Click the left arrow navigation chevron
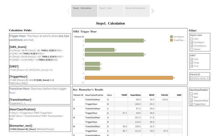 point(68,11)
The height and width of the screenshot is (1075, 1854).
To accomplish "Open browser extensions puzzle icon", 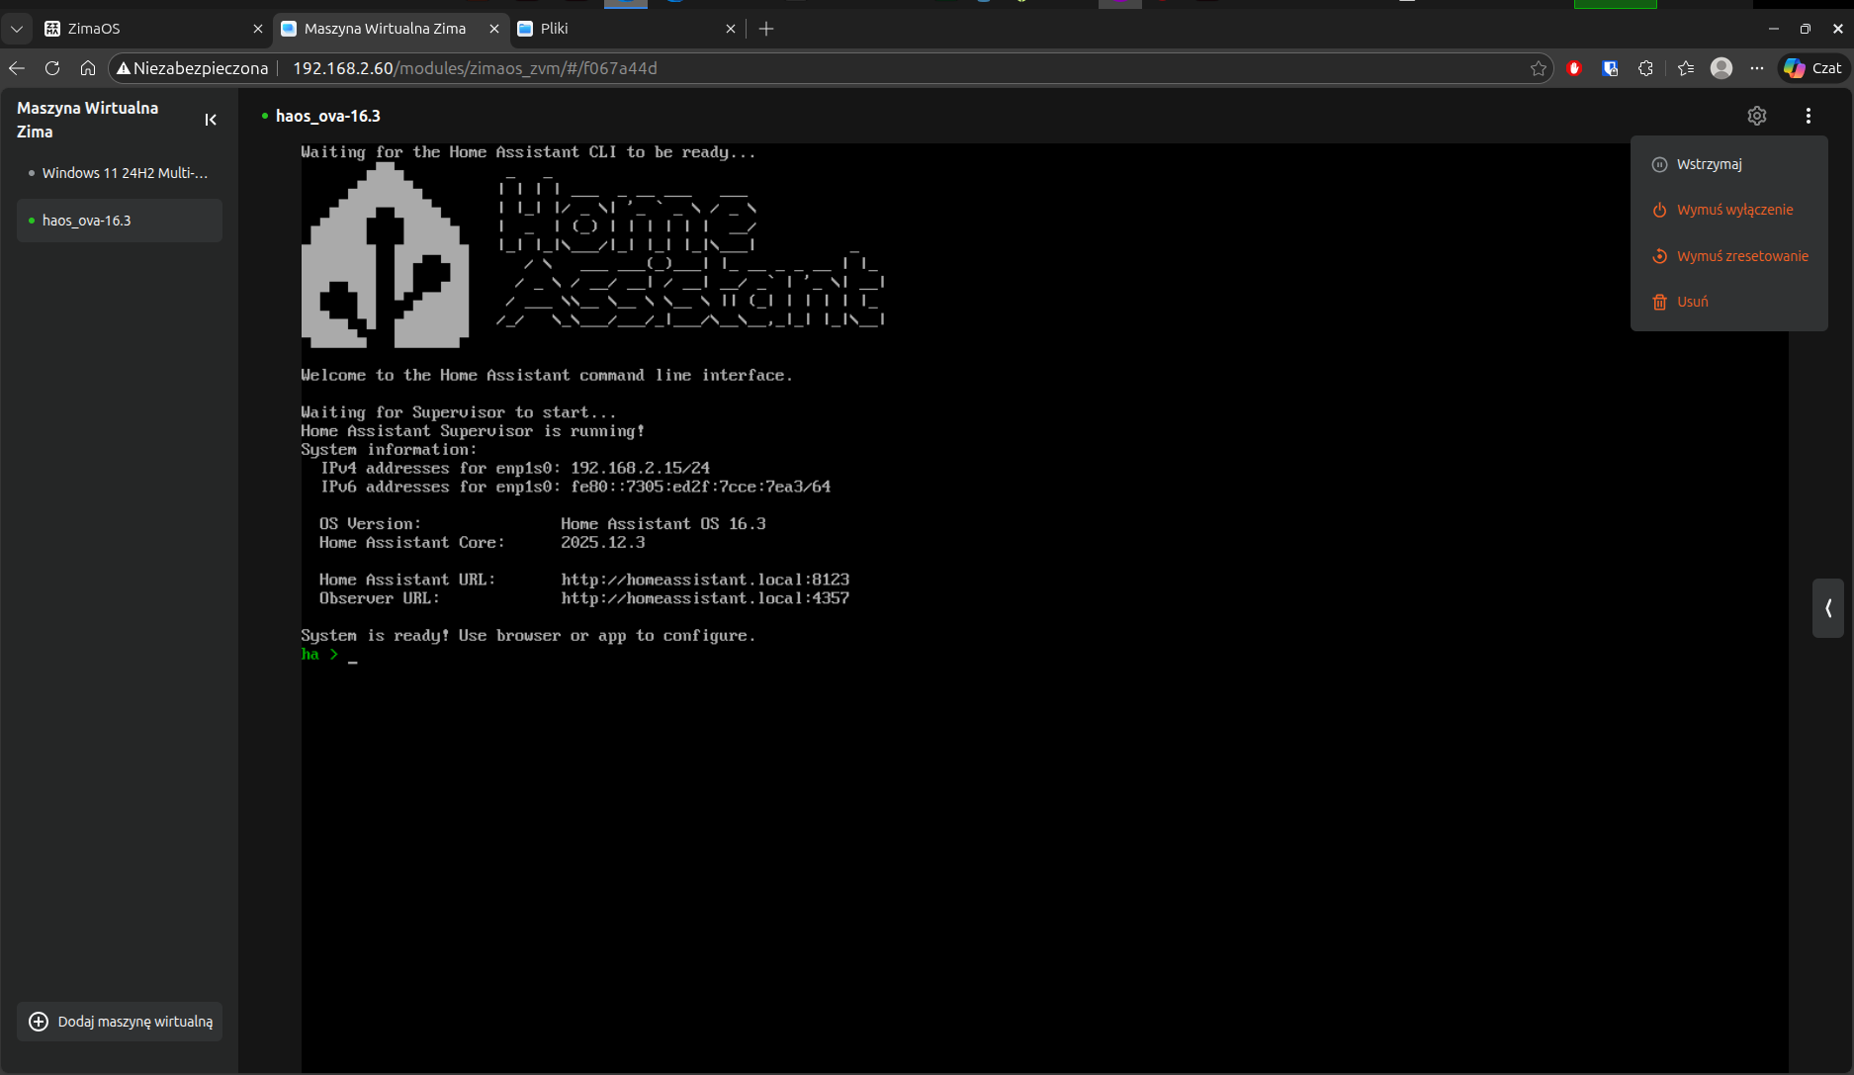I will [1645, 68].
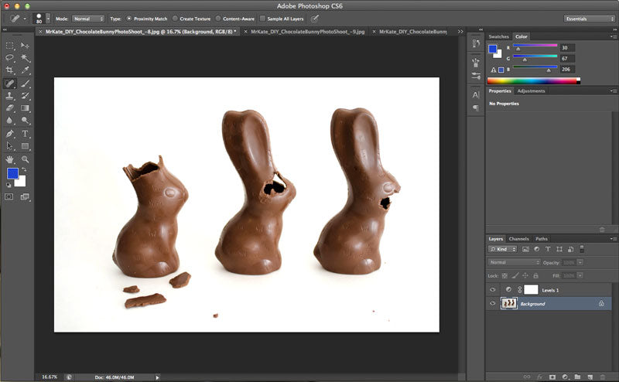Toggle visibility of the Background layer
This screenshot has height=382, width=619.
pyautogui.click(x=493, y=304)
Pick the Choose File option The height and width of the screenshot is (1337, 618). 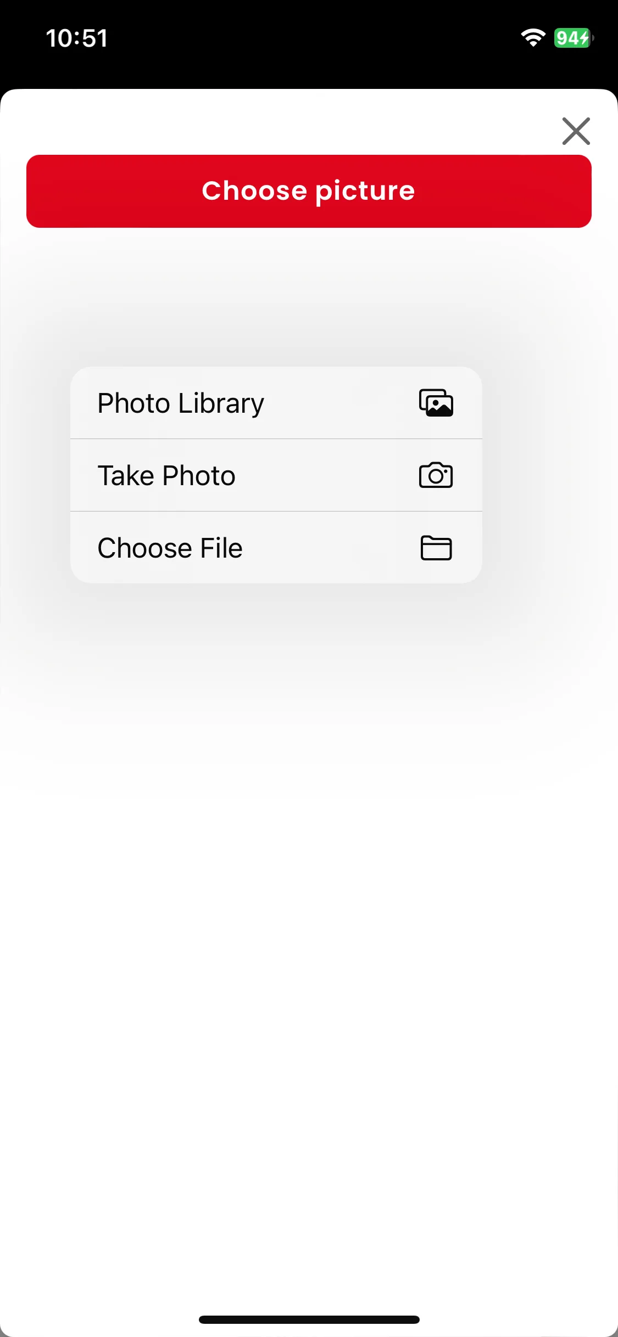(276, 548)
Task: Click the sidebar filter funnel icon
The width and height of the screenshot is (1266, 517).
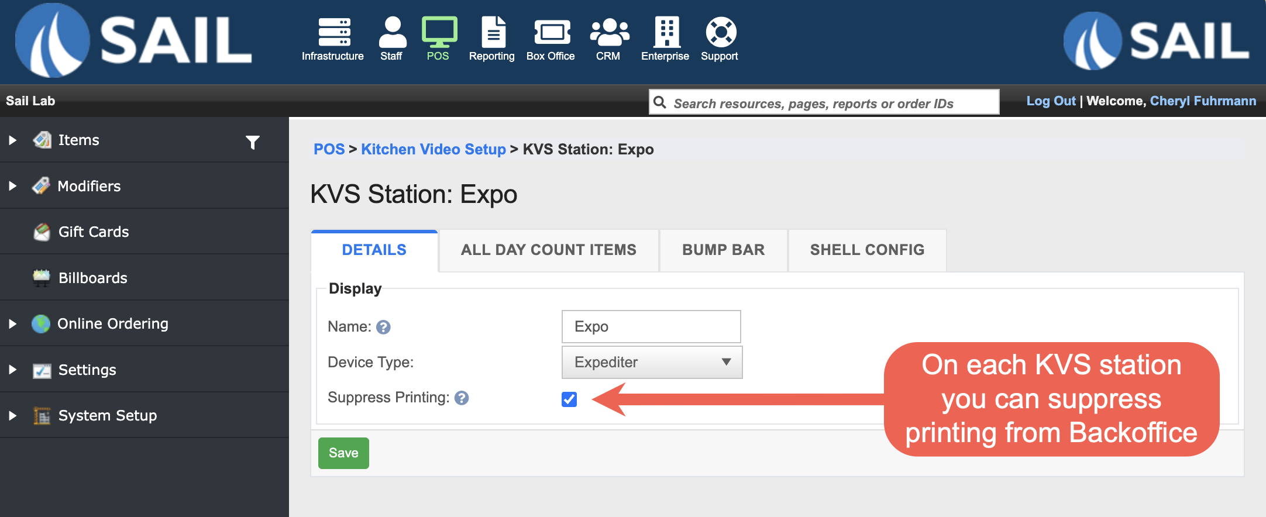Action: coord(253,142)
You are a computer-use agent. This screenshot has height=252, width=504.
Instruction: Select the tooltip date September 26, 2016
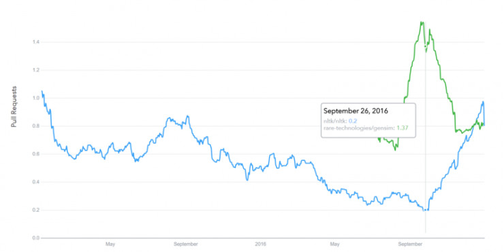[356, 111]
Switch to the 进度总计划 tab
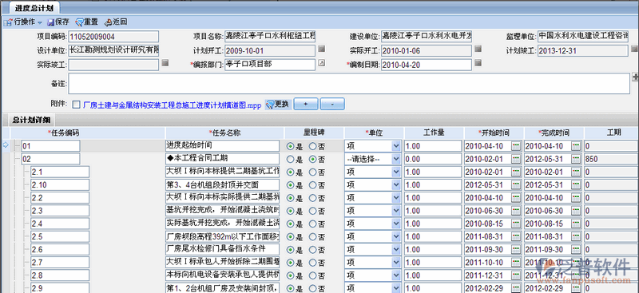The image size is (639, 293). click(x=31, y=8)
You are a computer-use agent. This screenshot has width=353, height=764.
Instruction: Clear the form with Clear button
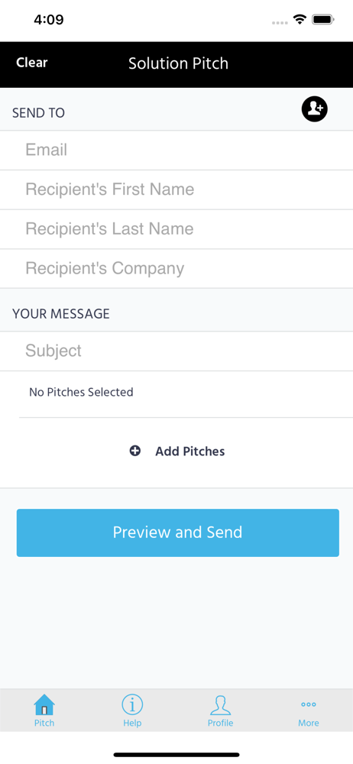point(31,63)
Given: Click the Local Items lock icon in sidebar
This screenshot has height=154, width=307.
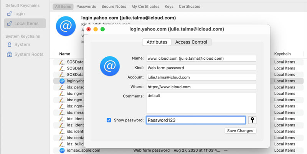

What you are asked to do =
Your output must consist only of the lines from the line with "Task: Click the sidebar filter funnel icon" through the final line of the data, both included, reproduced exactly and free of pictures.

Solution to the problem =
Task: Click the sidebar filter funnel icon
The width and height of the screenshot is (1266, 517).
Action: coord(253,142)
You are a computer-use agent. This screenshot has height=252, width=504.
Instruction: Select the tooltip date September 26, 2016
[356, 111]
Switch to the 进度总计划 tab
The image size is (639, 293). click(x=31, y=8)
You are a computer-use agent. This screenshot has width=353, height=764.
Instruction: Clear the form with Clear button
point(31,63)
Given: Click the Local Items lock icon in sidebar
This screenshot has height=154, width=307.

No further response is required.